Sports Reporter Kevin Blackistone, believes that there is another war going on where President Obama should step in and protect these civilians. No these civilians are not being bombed, beaten or shackled. They don't toil in the fields for no wages like slaves, in fact these ill-treated people make an average of $1.9 million dollars per year. They are pampered, treated like stars and some of them are even forced to endure the attention of some of the prettiest "babes" in their respective cities.
These wretched souls Mr Blackistone is advocating for are the NFL Players. And despite the fact that President Obama is trying to manage three wars, an Economy still down in the dumps and a federal deficit that is driving the country into bankruptcy (all of poorly) Blackistone believes that the POTUS should drop everything and help those downtrodden football players.
You see
according to Blackistone, they are millionaires, but only for two or three years on average (true) and besides the NFL is trying to break a union, and its the President's job to step in and help any union.
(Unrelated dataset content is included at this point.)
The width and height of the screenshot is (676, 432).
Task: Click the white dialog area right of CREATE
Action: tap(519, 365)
Obama may have made a politically astute move by not picking a side in pro football’s offseason showdown. But it smacked of disingenuousness after he criticized as “an assault on unions” Walker’s proposal to strip public-sector employees of collective-bargaining rights. The NFL owners’ fight against the league’s proletariat, regardless of the players’ wealth or the public’s perception of it, differs very little from the Wisconsin battle.
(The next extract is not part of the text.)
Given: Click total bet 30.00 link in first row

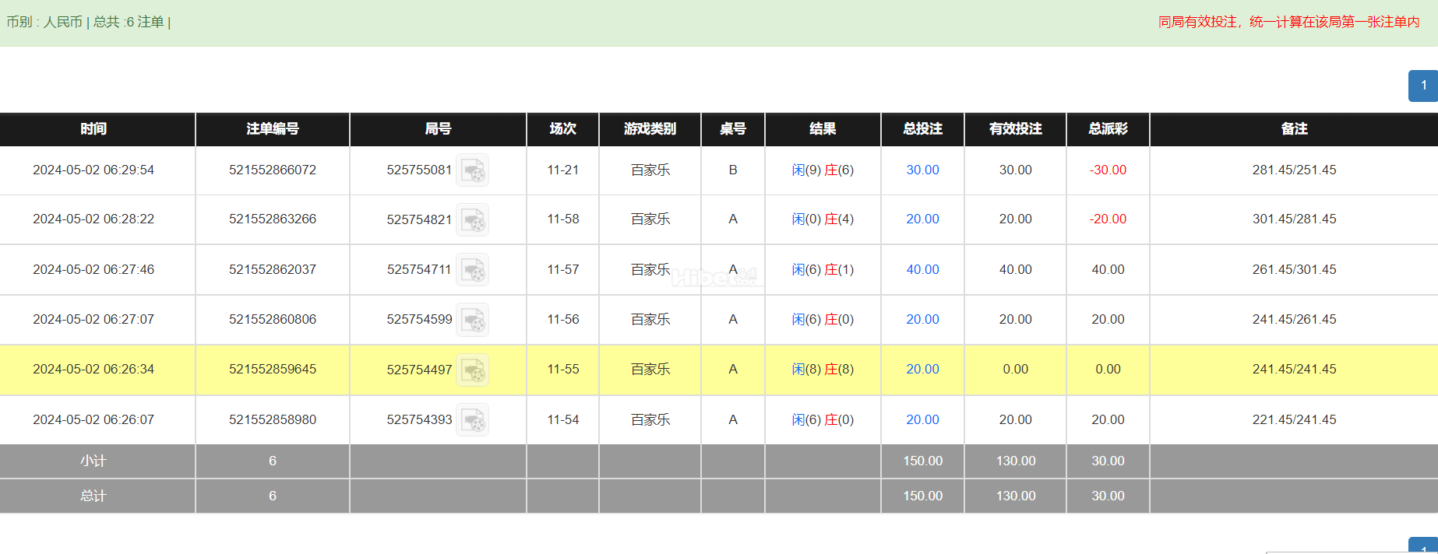Looking at the screenshot, I should point(922,170).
The NFL fight is a serious attack on unions. In mid-March, team owners locked out the players, who decertified their union to challenge the league’s antitrust protection. The players then filed a court complaint to recoup more than $4 billion in TV revenue they claimed the league “left on the table” during recent contract negotiations.
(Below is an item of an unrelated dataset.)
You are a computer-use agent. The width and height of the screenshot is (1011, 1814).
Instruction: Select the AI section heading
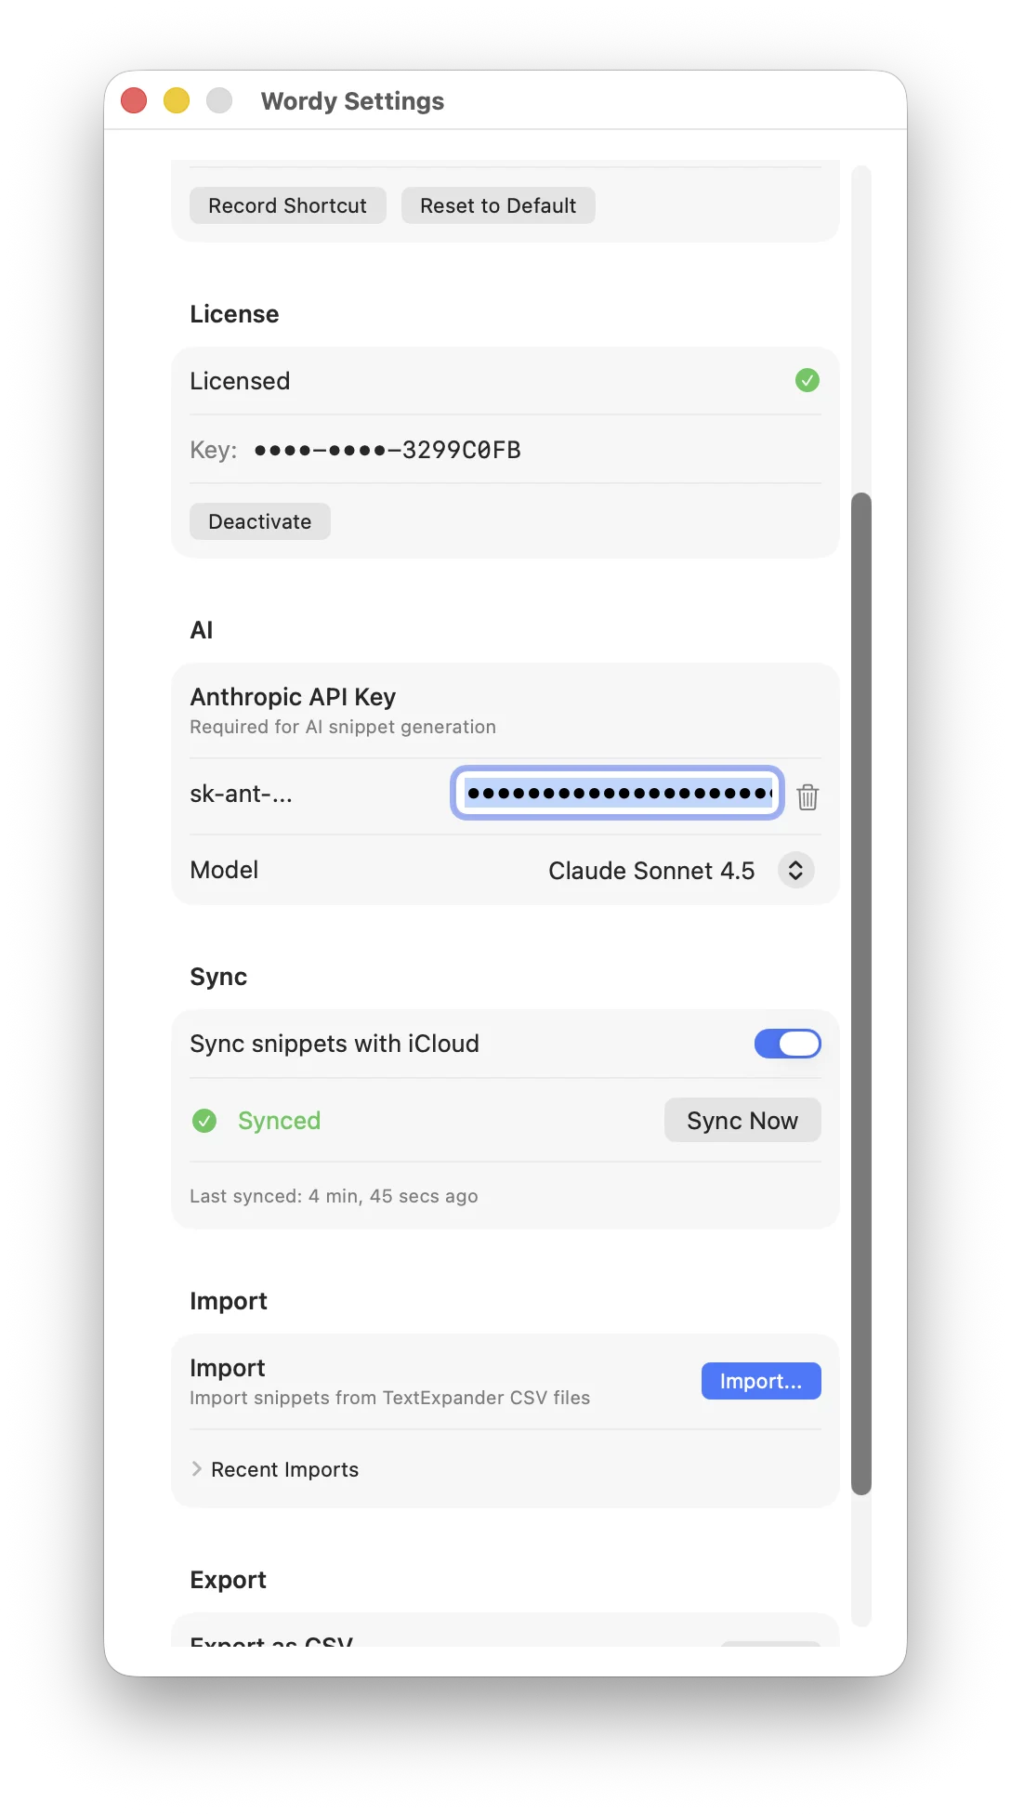(201, 629)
The president may be as misguided as were 1987 fans, who had also remained cool toward striking NFL players.
Indeed, more than 25 years later, retired Packers tackle Ken Ruettgers still remembers that the players had little public support when he and his NFL brethren went on strike against league owners and management.
Here is where Blackistone's argument loses me. While I agree if the President gets involved in one union skirmish he should get involved with them all, but the fact is the President should keep his progressive little fingers out of union skirmishes. His interference in Wisconsin were almost as disgusting as the AstroTurf protests set up by the Demcratic Party and the President's own website. He ordered the Government to favor unionized shops for construction even though only 13% of construction shops are unionized. That alone raised the taxpayers cost for government construction jobs by 20% In the Auto Bailout, he screwed the investors and the Amercian Taxpayers to give the UAW more than it deserved. And Blackistone wants the POTUS to get involved in football? Hasn't he given the unions enough?
I can just see it, thanks to President Obama, a big screen TV in every hotel room will be a constitutional right. And no more team buses, its a fleet of strech limos, no more than two players per limo (isn't that in the Good and Wellfare Clause?).
Sorry Mr. Blackistone, collective bargining is not a constitutional right, not for millionaires or teachers. And in the long list of national priorities, helping the NFL Players Union comes right after my constitutional right to extra cheese on my pizza.